Material for this exercise:
┌──

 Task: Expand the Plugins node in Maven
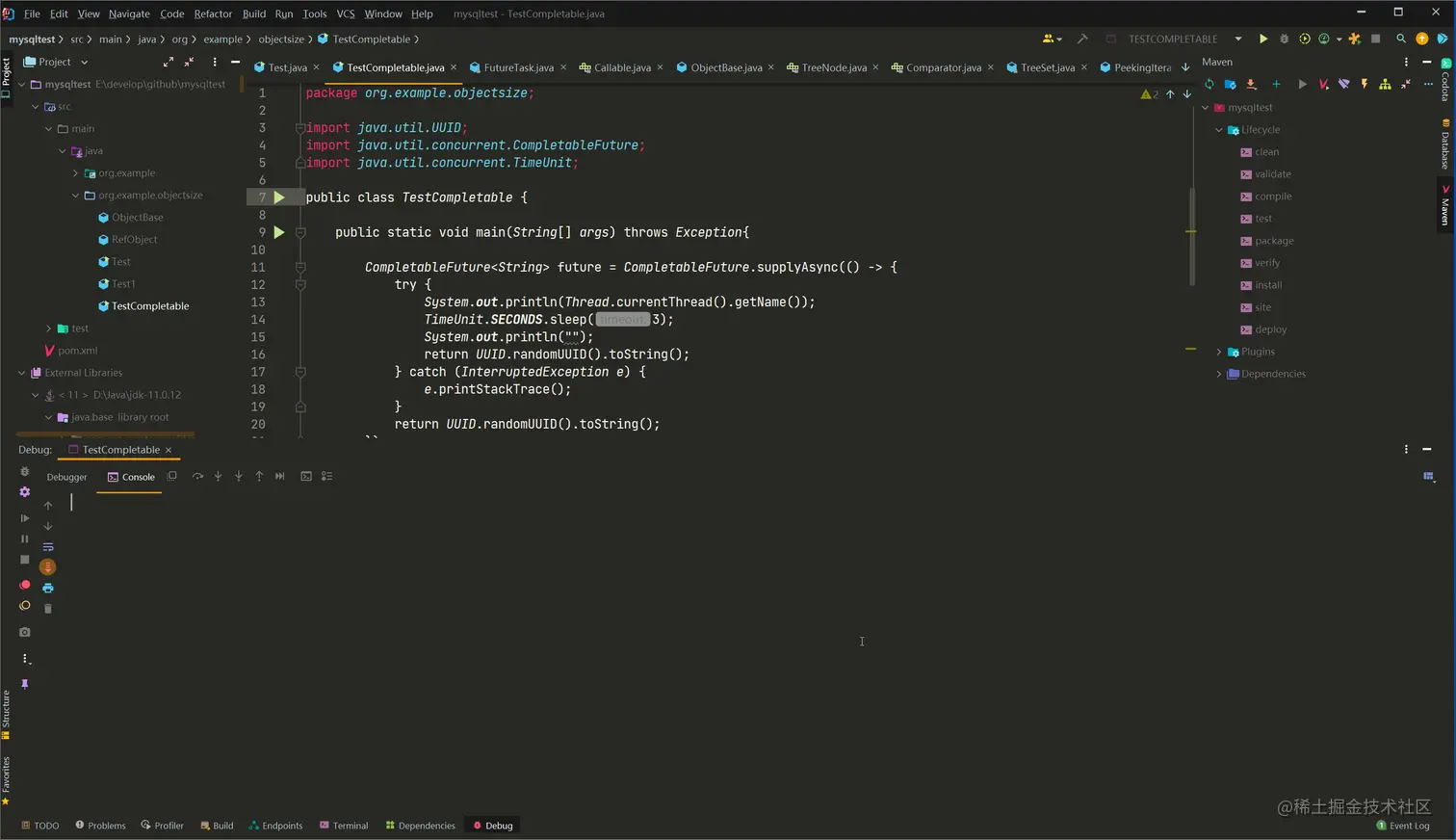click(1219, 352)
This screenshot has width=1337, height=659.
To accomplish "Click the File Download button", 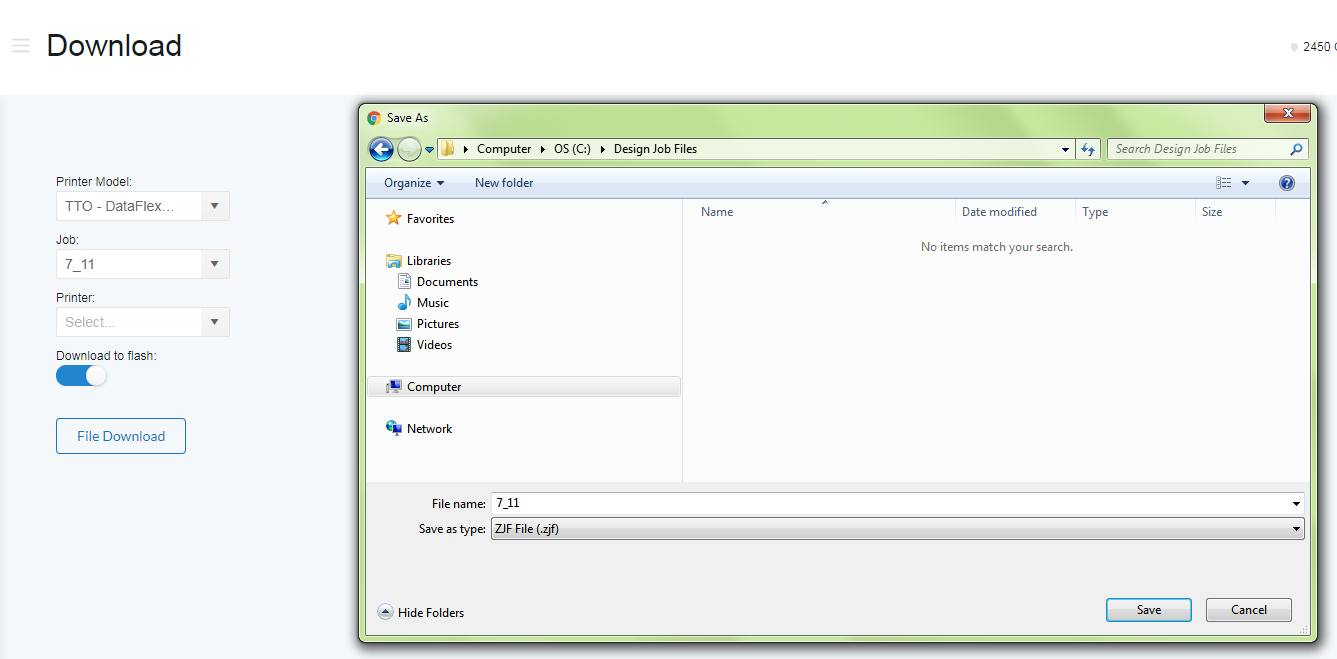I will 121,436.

└──
┌──

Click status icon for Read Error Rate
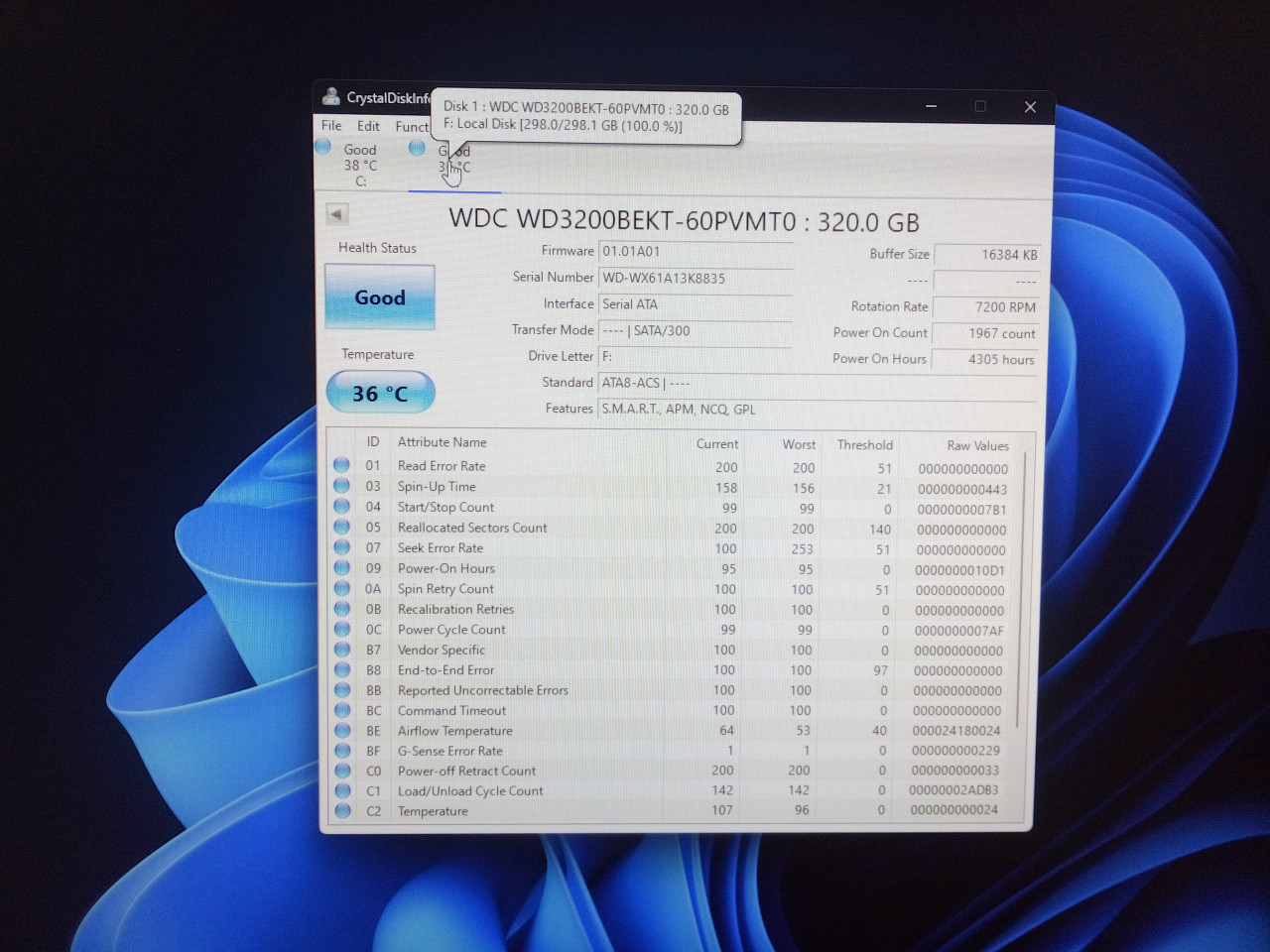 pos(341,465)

└──
┌──

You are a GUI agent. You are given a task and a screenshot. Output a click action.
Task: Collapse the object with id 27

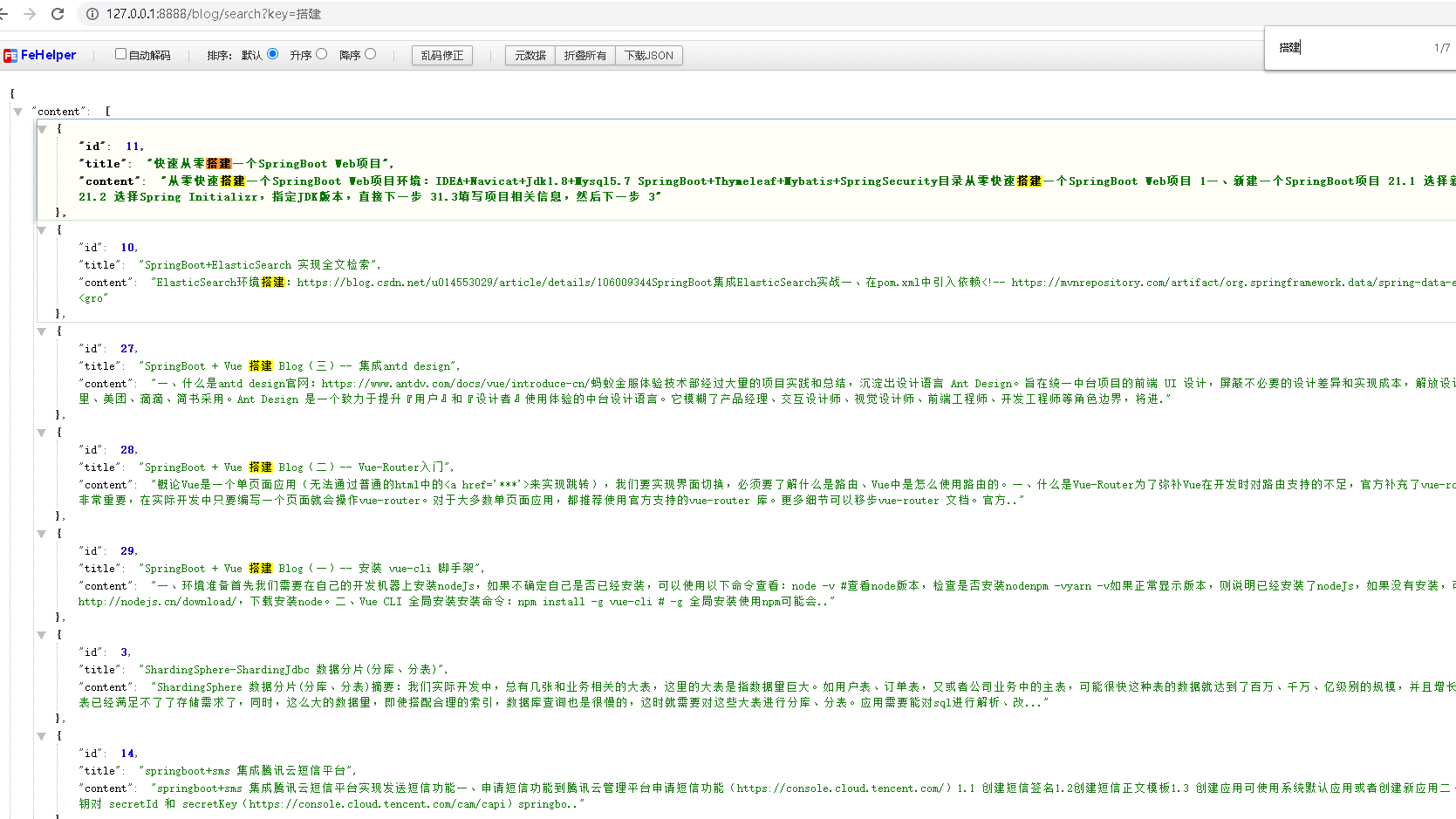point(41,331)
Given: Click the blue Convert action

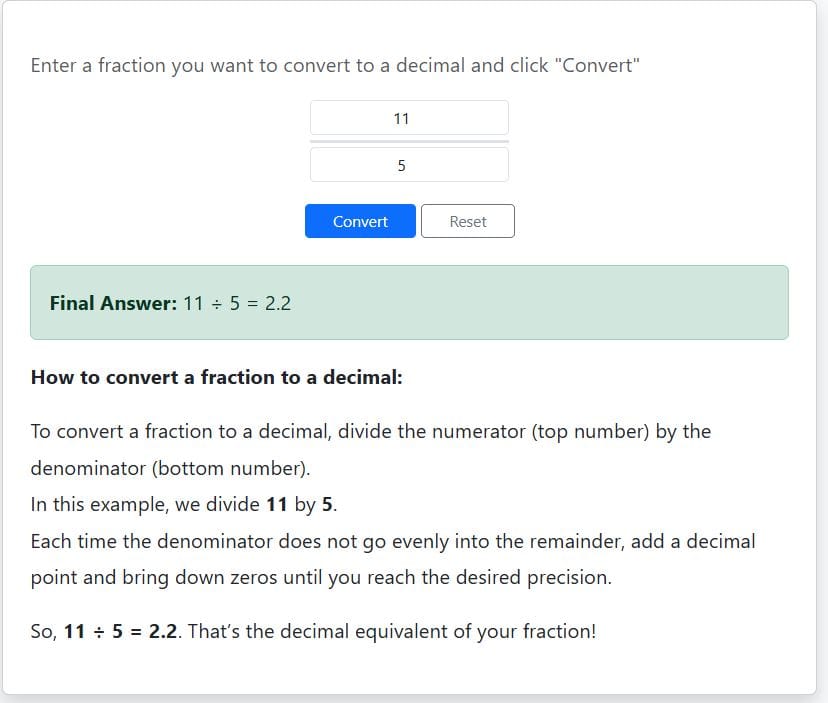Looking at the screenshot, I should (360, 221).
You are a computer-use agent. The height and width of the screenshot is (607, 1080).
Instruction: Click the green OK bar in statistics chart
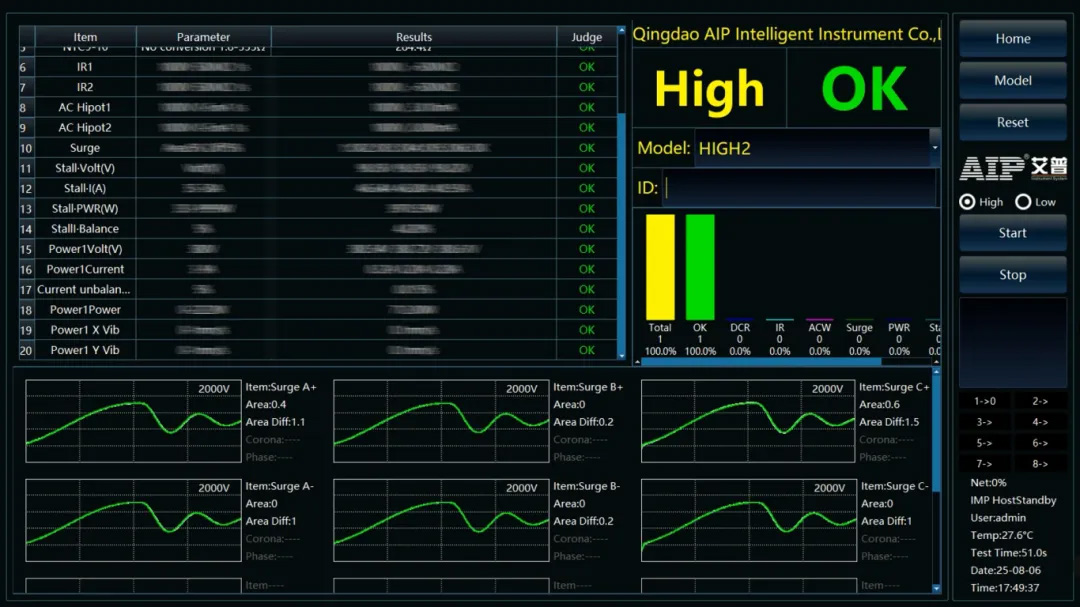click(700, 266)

└──

Please return the rows from the line containing "You are a GUI" through the line containing "click(700, 266)", copying every line verbatim and leaving out the pictures.

You are a GUI agent. You are given a task and a screenshot. Output a click action.
Task: Collapse the object with id 27

point(41,331)
Given: Click the blue Convert action

Looking at the screenshot, I should (360, 221).
You are a computer-use agent. The height and width of the screenshot is (607, 1080).
Instruction: Click the green OK bar in statistics chart
click(700, 266)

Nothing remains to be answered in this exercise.